> TASK TO CARRY OUT
Report the lines of the data below that contain the string "Locate".

Items listed in a dataset:
+-------+

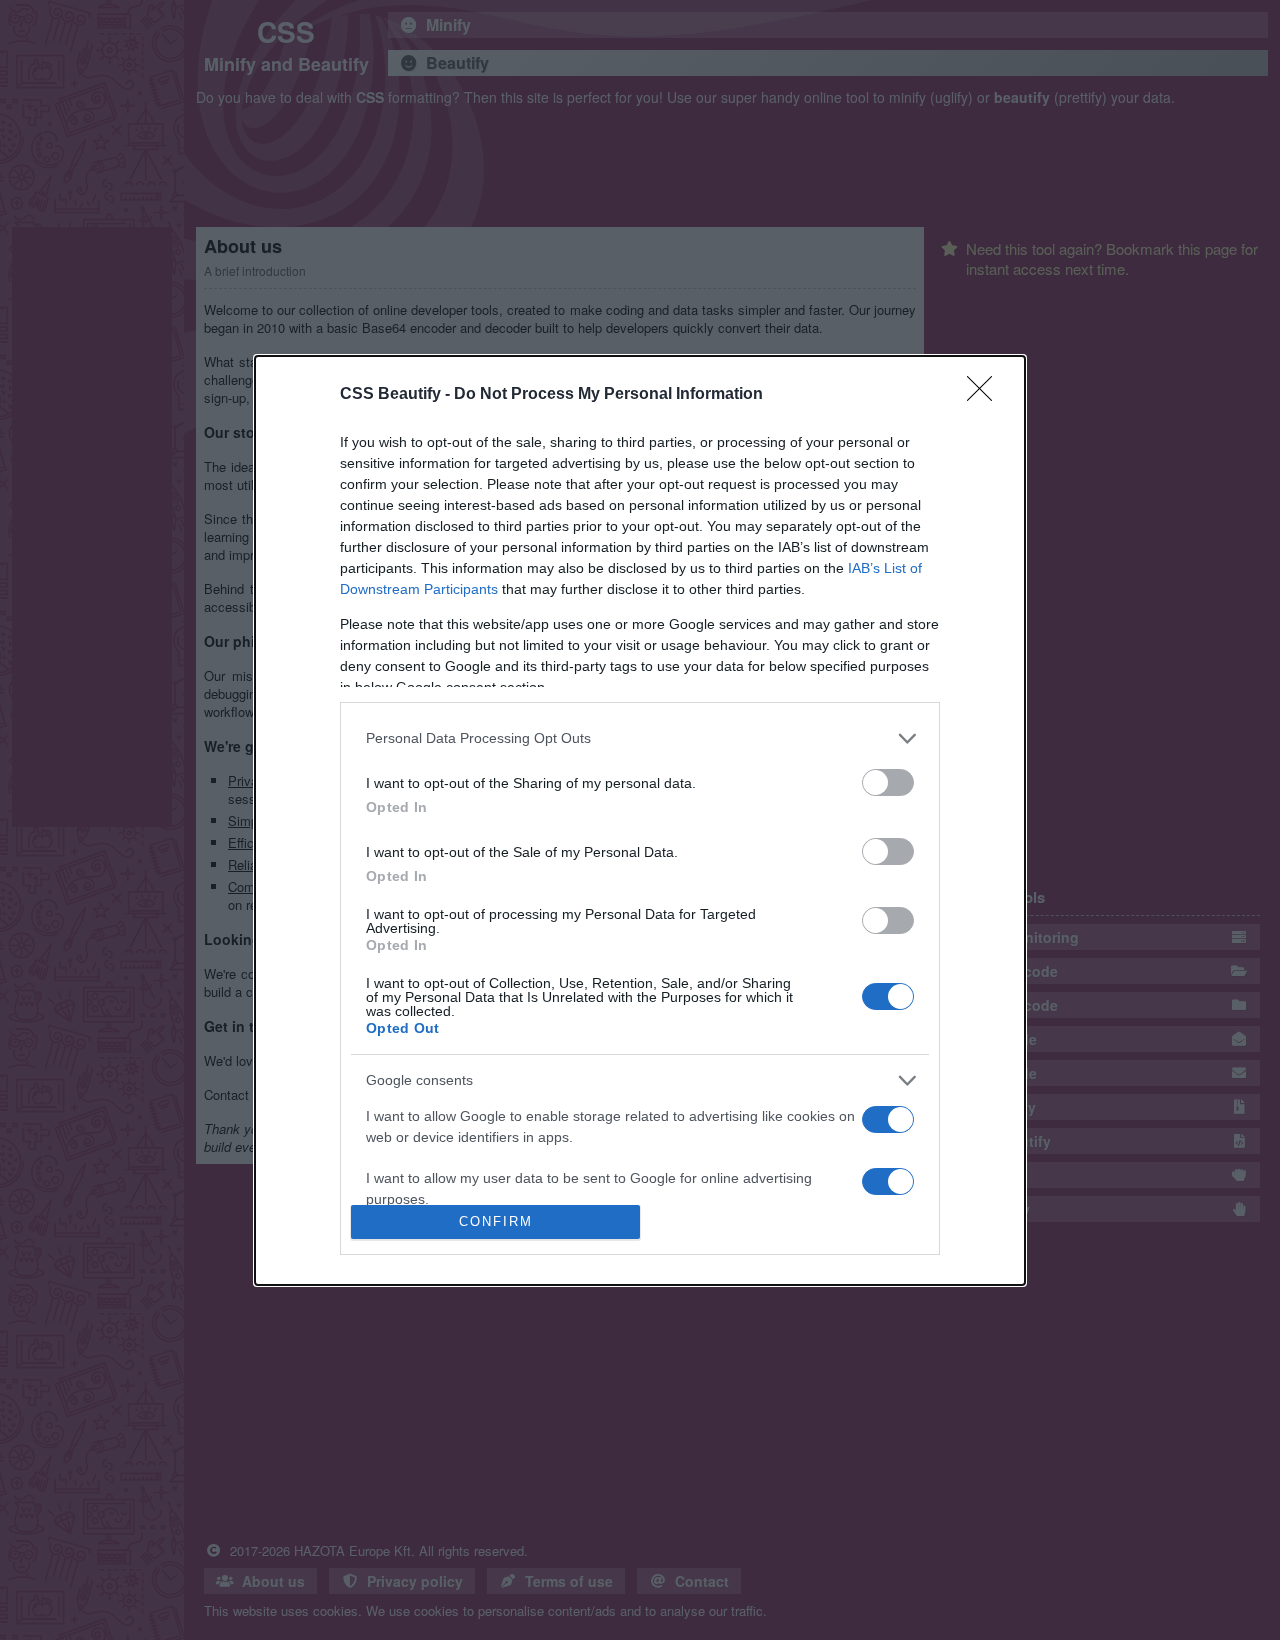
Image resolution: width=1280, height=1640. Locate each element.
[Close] (986, 395)
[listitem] (640, 738)
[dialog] (640, 820)
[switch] (888, 782)
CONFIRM (496, 1221)
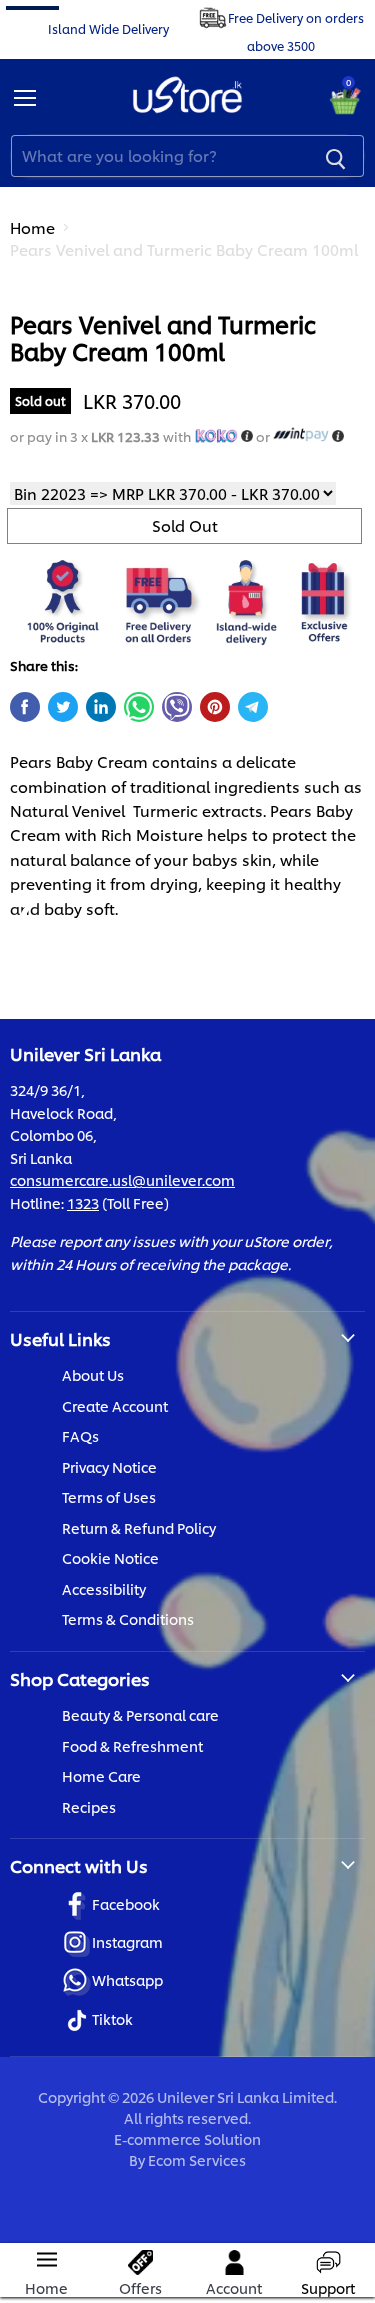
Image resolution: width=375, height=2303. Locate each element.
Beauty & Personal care (140, 1714)
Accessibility (104, 1588)
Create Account (115, 1405)
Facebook (126, 1903)
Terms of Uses (109, 1496)
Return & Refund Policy (139, 1527)
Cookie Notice (110, 1557)
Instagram (127, 1941)
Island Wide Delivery (108, 27)
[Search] (336, 156)
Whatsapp (127, 1979)
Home (32, 227)
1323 (83, 1202)
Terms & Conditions (128, 1618)
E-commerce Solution (187, 2138)
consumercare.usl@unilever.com (122, 1179)
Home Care (101, 1775)
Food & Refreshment (132, 1745)
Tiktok (112, 2018)
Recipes (89, 1806)
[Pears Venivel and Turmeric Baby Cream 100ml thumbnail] (43, 326)
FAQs (80, 1435)
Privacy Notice (109, 1466)
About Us (93, 1374)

+-------+

> RESULT BELOW
Image resolution: width=1280, height=1640. Locate each element.
Image resolution: width=375, height=2303. Locate each element.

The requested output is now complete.